*Directions*
A - Return, word for word, the part of the blog post on inner struggle that opens with the words containing "omnipotence and omni-benevolence" and closes with "words … go together.".
B - According to the blog post on inner struggle, what did the writer do night after night?
C - Continue the blog post on inner struggle from the point where it stops.

*Reading text*

□ □ □

Monday, May 14, 2012

as the world spins.


Recently I went through this new type of struggle (for me)… feeling as if I were disassociated from my surroundings. Feeling as if the world is spinning rapidly around me, while my soul stands desperately still with eyes wide open in midst of the incalculable suffering in this world.

omnipotence and omni-benevolence
corruption and misery
prayer and trust
hundreds, thousands, millions
Trying to figure out how all of these words … go together.

For weeks…they haunted my smiles and replaced them with tears, captured my joy and left me with a deep pain. Night after night, I would find myself staring at the ceiling. Each day, I pretended to be joyful while inside I carried a heavy burdened soul.

I felt so confused about where these feelings were coming from so sudden. Suffering was no news to me…pain was no news to me. The world had never broken me before, but had caused me to fight. So where was this coming from?

□ □ □

Item-finding data
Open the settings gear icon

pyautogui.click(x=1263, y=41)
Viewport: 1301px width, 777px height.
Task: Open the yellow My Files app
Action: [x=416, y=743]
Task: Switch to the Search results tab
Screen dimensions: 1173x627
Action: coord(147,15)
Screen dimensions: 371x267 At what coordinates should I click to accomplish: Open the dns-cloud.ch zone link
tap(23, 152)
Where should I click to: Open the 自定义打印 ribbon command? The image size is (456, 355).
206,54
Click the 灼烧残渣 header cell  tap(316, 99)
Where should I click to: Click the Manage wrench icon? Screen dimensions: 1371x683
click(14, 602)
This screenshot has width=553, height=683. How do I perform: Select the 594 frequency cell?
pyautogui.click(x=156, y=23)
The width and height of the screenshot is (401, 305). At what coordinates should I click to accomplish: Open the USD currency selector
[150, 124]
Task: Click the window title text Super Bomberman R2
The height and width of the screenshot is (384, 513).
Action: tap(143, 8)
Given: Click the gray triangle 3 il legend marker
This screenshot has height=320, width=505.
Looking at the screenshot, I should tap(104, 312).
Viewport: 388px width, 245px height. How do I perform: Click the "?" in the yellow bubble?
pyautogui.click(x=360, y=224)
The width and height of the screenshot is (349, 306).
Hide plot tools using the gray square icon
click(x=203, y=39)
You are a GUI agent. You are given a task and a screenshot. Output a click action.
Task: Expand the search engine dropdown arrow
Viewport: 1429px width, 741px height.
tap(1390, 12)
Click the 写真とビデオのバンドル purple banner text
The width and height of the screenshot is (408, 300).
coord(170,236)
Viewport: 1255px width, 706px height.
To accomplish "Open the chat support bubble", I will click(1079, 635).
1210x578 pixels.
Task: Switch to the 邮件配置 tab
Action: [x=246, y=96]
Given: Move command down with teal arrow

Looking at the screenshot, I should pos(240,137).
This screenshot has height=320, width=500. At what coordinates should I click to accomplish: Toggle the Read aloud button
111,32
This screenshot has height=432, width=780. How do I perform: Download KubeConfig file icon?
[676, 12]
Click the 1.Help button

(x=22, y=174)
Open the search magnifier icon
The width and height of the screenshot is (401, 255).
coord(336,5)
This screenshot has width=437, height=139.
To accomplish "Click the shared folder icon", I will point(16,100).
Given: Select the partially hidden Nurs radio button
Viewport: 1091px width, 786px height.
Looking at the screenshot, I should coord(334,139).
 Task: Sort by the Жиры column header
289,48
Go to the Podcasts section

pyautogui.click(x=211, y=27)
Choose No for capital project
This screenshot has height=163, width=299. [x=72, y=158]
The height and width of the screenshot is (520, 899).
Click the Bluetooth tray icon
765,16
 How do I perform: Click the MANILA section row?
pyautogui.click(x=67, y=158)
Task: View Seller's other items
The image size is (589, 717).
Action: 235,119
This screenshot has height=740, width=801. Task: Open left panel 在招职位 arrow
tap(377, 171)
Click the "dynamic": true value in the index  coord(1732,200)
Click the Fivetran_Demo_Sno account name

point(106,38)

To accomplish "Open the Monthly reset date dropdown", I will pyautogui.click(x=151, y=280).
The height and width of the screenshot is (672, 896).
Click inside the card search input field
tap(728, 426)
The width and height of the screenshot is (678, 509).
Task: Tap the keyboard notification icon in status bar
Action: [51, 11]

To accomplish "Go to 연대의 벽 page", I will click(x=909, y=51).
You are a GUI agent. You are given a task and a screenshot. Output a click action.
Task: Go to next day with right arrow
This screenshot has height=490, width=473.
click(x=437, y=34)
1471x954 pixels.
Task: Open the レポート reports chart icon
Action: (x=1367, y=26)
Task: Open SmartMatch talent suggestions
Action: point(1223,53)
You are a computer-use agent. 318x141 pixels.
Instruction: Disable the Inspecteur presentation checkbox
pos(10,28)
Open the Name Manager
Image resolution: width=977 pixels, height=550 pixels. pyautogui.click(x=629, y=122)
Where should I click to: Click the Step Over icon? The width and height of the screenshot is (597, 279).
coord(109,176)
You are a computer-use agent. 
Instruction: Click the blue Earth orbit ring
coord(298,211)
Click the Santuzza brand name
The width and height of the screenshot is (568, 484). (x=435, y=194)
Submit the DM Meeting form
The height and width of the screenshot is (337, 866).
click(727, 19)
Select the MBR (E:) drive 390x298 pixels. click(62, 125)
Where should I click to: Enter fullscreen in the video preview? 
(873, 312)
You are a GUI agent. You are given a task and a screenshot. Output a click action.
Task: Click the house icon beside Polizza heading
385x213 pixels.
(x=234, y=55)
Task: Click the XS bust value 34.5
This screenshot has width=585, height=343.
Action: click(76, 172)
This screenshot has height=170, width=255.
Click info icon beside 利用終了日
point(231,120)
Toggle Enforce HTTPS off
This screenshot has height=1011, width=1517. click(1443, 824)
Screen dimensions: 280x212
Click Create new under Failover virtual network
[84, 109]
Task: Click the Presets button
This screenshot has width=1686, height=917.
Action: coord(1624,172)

□ □ □

*Results in order*
A -
omnipotence and omni-benevolence
corruption and misery
prayer and trust
hundreds, thousands, millions
Trying to figure out how all of these words … go together.

B - Stared at the ceiling.

C -
When I turned to God to express my distress - there was this wall. No words. I battled with prayer like I had never battled before. Whether it was avoidance or inability…I just could not pray.

However, God knew my heart. He carries my soul and knows my mind. He had to show me that I would never understand. Irony- is that such a statement would give me the great peace I had longed for.

I became aware that I was walking away from God, as if I expected him to give me all of the answers or the power to save each innocent being from their sufferings. I had questioned Him, not my belief in Him, but His nature. I allowed myself to be overtaken by the sorrow caused by Satan and to forget how great and powerful is the love of God.

Satan has overturned the earthly world, and the overwhelming misery in this world will only be understood in the light of the Lord’s Kingdom. But, God has promised us a new home.

I choose the journey to Yahweh. I choose to serve His kingdom and seek justice in my Fathers name, to share the love of Jesus, to fall on my knees with humbleness, and illuminate the world around me with joy.

As the world spins, I have hope.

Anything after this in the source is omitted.